Updated: Dec 16, 2021

Have you ever read something that spoke to you completely irrelevant to what you just read? I find that occurs at times when reading the bible.

I will be struck deep in my soul as if a mystery just unfolded that had nothing to do with the words on a page. That happened today. While reading Deuteronomy 27:18, I was struck strangely and it made me stop and re read it multiple times. It spoke the same thing over and over. It caused me to pause to sort out what it meant.

The verse says "Cursed be anyone who misleads a blind man on the road.’ And all the people shall say, ‘Amen".

All of the sudden felt this strong sense that it was about marketing. But with a much deeper application. That was a bit puzzling?


For the past six years and up until mid October of this year, I have been working in the e-commerce world. Doing a variety of sales and technical work for companies offering coaching and training in various methods and genres of business.


One thing they all have in common is a marketing methodology that provides samples of what they can do to hook you to buy into the bigger picture. It is a great methodology that benefits many. Where it gets sticky is when the sample and promises don't exactly match the deliverables.


Many companies offer so many perks and bonuses that many clients forget everything they are supposed to get. Sadly, as one CEO of an unnamed company said to me once, "we hope most do forget".

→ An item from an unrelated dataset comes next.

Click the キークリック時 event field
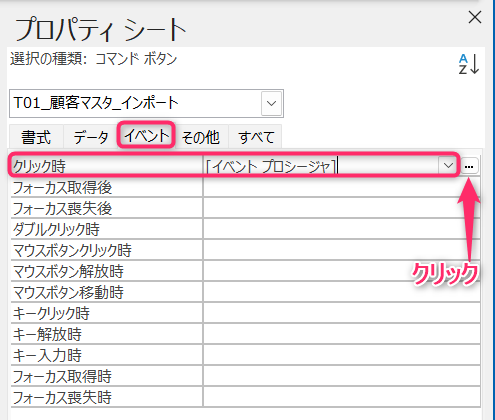The width and height of the screenshot is (495, 420). 342,313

I share this not to shame, blame or defame any company out there who offer great products and services online using the over deliver method of marketing... (because it is a great thing to do for clients), but to focus on the intention behind it. Doing what we say and saying what we do. It affects business and individuals alike.


It is fantastic to offer great content and products, but to offer what is never intended or hoped to have to deliver, well, it is like misleading a blind man.


I recently read a book about about the depression era. The book detailed how the west offered promises of work for those impoverished dust bowl migrants from the east. But when they arrived, there was minimal work and horrific living conditions. So horrible that many died from malnutrition, illness and even murder, at the hand of greedy land owners.


The words to these distressed people were full of promises but in reality, were just a hook to get them to come west, only to be enslaved and mistreated. The 'marketing' strategy worked. The intention however was to replace the labor force from recently deported workers. Workers they despised but realized needed. So they devised a plan to lure unsuspecting desperate and impoverished fellow American citizens to become their slave laborers instead.


The newly arriving workers would never get ahead. They left everything for a promise of a better life. Instead, they were barely able to survive. Land owners became richer and themselves poorer. Trapped and hopeless.


It is so easy in our culture, even for Christ followers, to forget who we are representing when engaging with others, wether in business or personal life. We 'market' what we want others to see, whether products, services or ourselves, in hopes others will buy into what we are selling. But often we are not offering what is totally true.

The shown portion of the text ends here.